In March 2022, a CRKP isolate (Patient-C1) with resistance to ceftazidime-avibactam and meropenem-vaborbactam was identified from an abdominal abscess culture obtained by CT-guided percutaneous aspiration of a patient transferred from an outside hospital six weeks earlier with necrotizing pancreatitis. Carbapenemase testing of the isolate confirmed NDM-KP. The patient had no history of international travel history or prior NDM-KP infection. The patient underwent six upper gastrointestinal endoscopic procedures during admission prior to NDM-KP identification, including three necrosectomies, stenting of previously placed lumen-apposing metal stents (LAMS), placement and subsequent removal of percutaneous endoscopic gastrojejunostomy (PEG-J). Within two weeks of the first case identification, two additional patients (Patient-C2 and Patient-C3) admitted to the same unit as Patient-C1 were found to have NDM-KP isolates from abdominal abscesses (Figure 1). A point prevalence survey (PPS) of patients residing on the same unit as the index patient was performed using rectal swabs. 21 patients had rectal samples collected and cultured; none tested positive for NDM-KP (Figure 2).

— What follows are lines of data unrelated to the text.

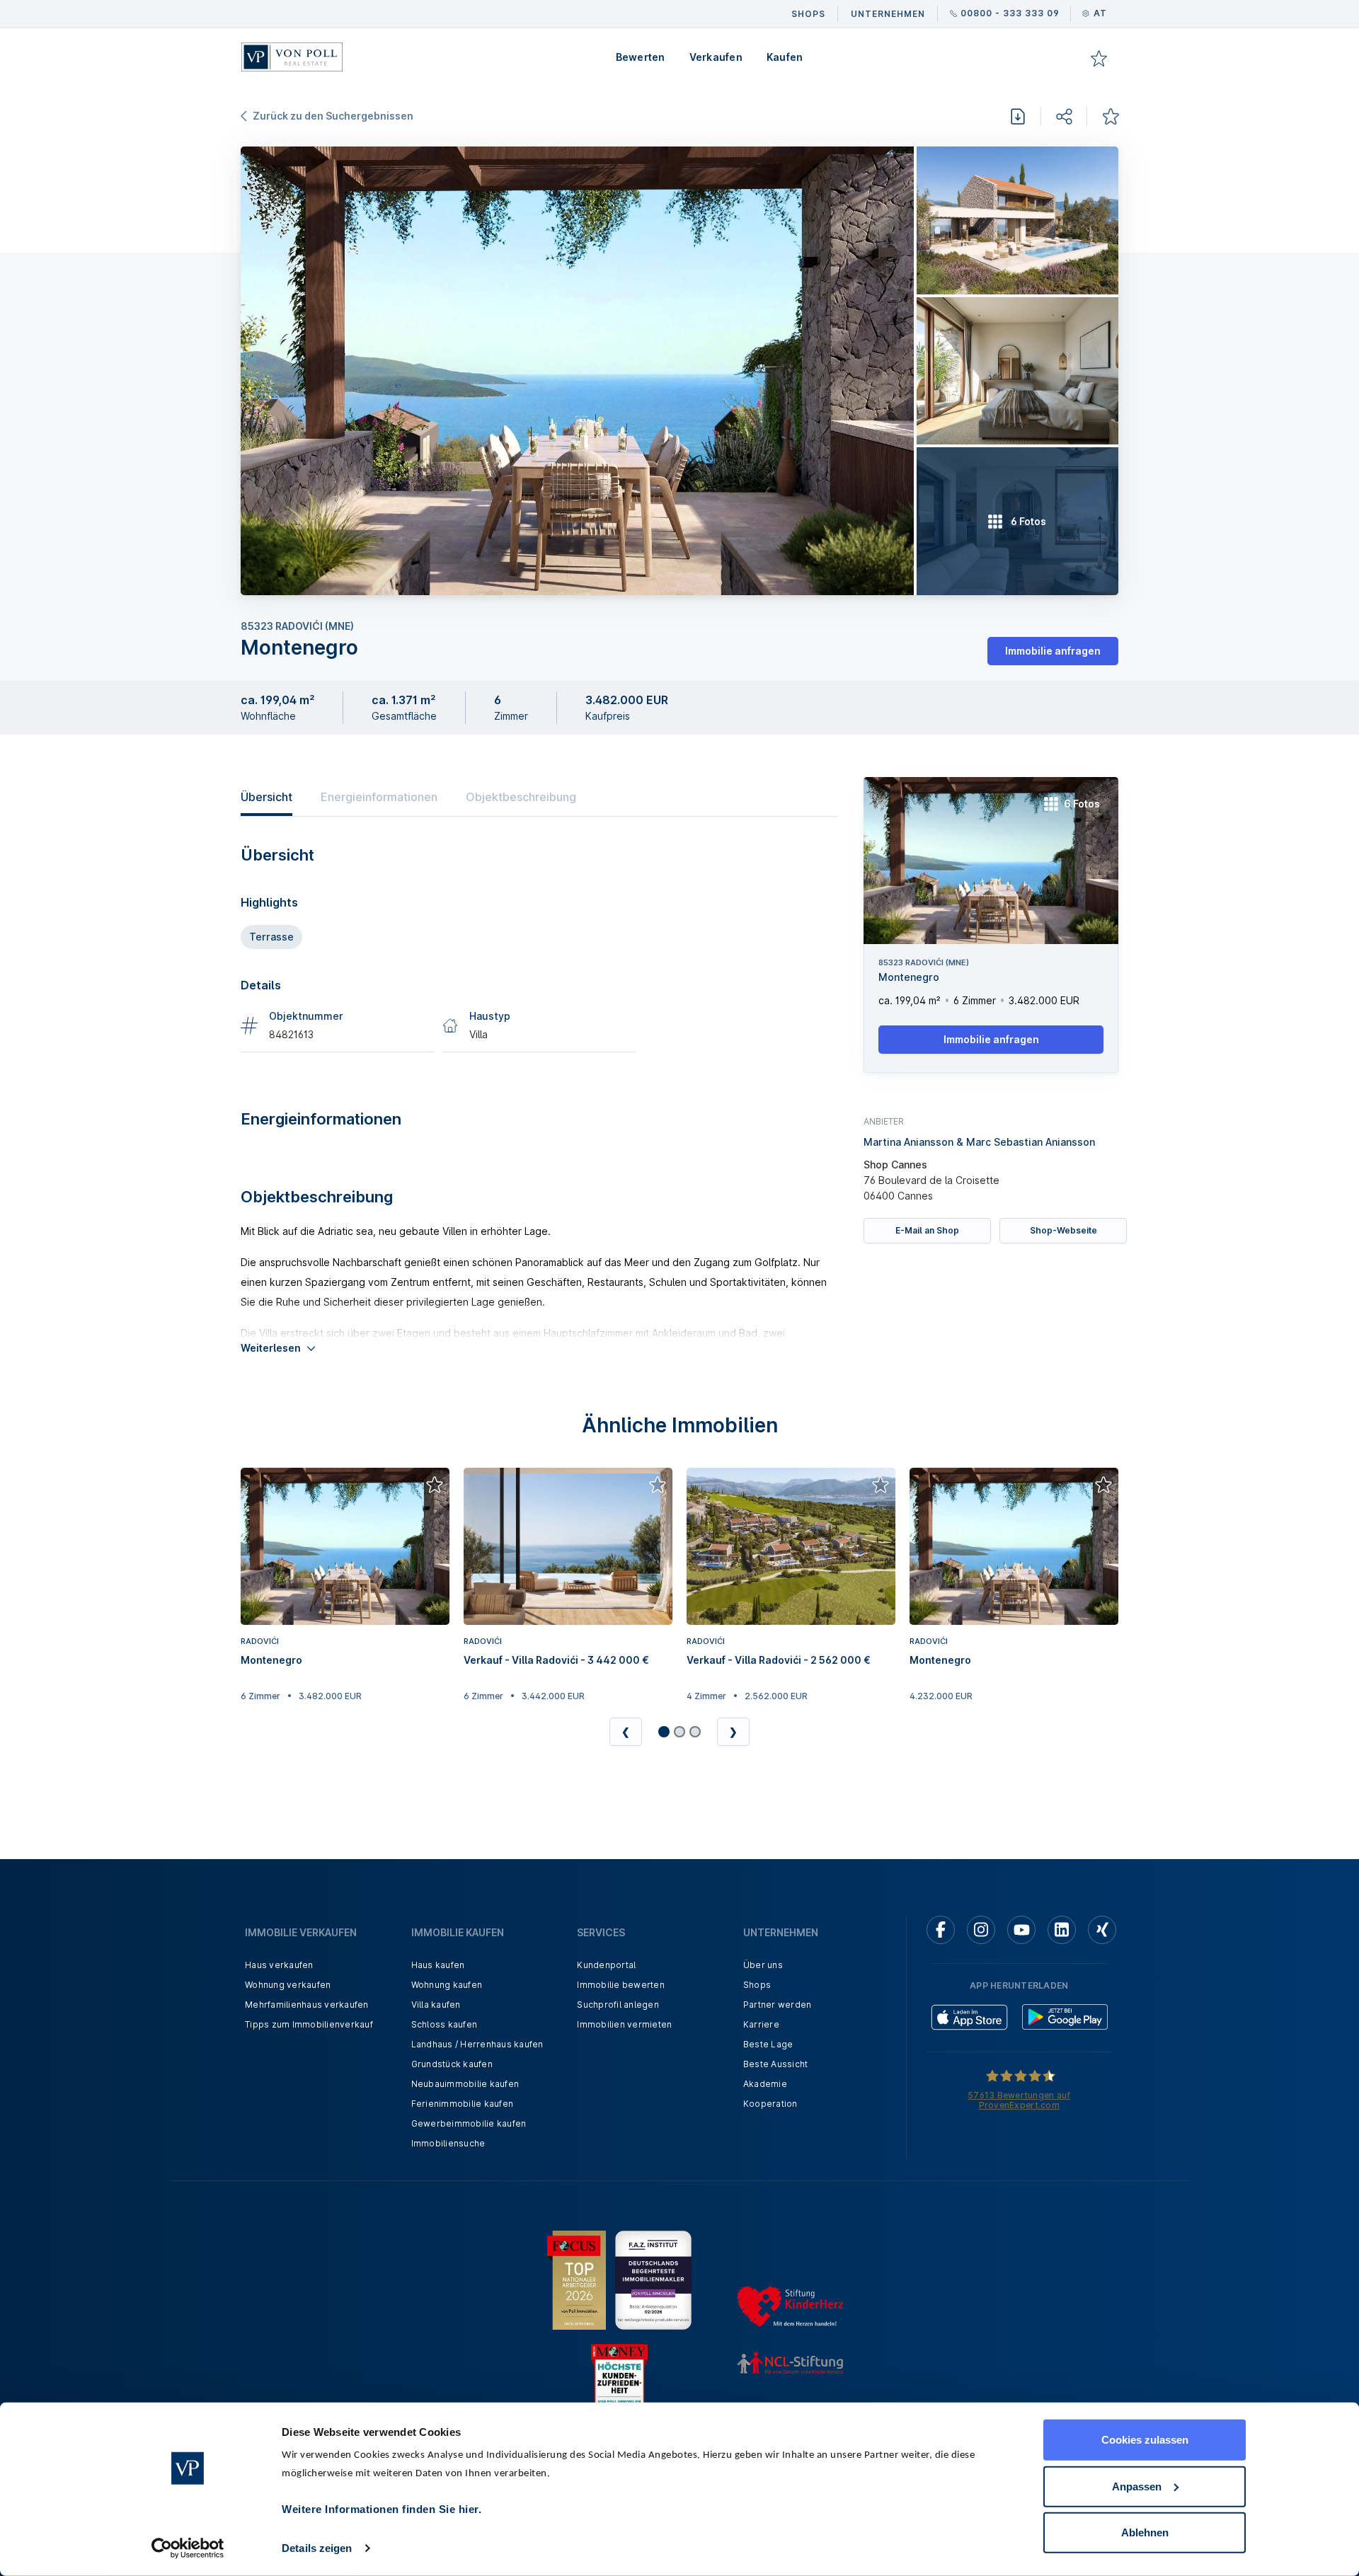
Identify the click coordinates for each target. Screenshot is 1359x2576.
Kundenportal (606, 1965)
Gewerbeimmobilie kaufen (469, 2123)
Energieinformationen (379, 797)
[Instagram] (981, 1930)
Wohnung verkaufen (288, 1984)
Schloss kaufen (444, 2024)
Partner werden (777, 2004)
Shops (757, 1984)
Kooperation (770, 2103)
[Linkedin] (1062, 1930)
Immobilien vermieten (624, 2024)
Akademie (765, 2083)
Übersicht (266, 797)
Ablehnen (1145, 2532)
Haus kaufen (438, 1965)
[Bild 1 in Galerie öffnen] (577, 370)
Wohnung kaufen (447, 1984)
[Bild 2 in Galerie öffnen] (1017, 220)
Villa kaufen (436, 2004)
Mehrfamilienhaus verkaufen (307, 2004)
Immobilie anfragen (1053, 651)
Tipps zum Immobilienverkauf (309, 2024)
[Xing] (1102, 1930)
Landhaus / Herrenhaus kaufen (477, 2044)
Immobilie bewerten (621, 1984)
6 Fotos (1082, 804)
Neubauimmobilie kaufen (465, 2083)
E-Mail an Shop (927, 1230)
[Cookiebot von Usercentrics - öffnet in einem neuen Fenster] (188, 2548)
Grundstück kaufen (452, 2064)
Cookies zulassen (1144, 2440)
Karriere (761, 2024)
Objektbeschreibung (521, 797)
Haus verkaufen (279, 1965)
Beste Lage (768, 2044)
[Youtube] (1021, 1930)
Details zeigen (317, 2548)
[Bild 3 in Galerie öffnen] (1017, 371)
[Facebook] (941, 1930)
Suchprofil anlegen (618, 2004)
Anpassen (1137, 2486)
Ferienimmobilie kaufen (462, 2103)
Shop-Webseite (1063, 1230)
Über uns (763, 1965)
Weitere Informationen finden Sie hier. (381, 2509)
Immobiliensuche (448, 2143)
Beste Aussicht (775, 2064)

Figure 1. Timeline of identified NDM Klebsiella pneumoniae isolates. Isolates identified from clinical infections are identified C1–C5. Isolates identified from rectal swab screening are identified S1–S4.

Figure 2. Network diagram of NDM Klebsiella pneumoniae isolates and screening procedure.

None of the patients had international travel history or prior hospitalizations at shared facilities, though all patients demonstrated at least one risk factor for multi-drug resistant organism acquisition, including underlying malignancies, prior and/or prolonged hospitalizations, or recent antibiotic use. Patient-C1, Patient-C2, and Patient-C3 had all undergone gastrointestinal endoscopic procedures within two weeks prior to their infection, including four instances of shared devices with the index case prior to positive NDM-KP culture. The shared devices included one gastroscope (GIF-1TH190-Scope A) and one duodenoscope with fixed end caps (TJF-Q180V-Scope B). The shared devices were sequestered, underwent sampling and culturing, and were returned to the manufacturer and a third-party agency for examination of physical defects. Although all device cultures were negative for bacterial growth, review of inspection and repair records identified physical damage, including critical failures, scratches, and use of non-manufacturer components (Supplementary 2).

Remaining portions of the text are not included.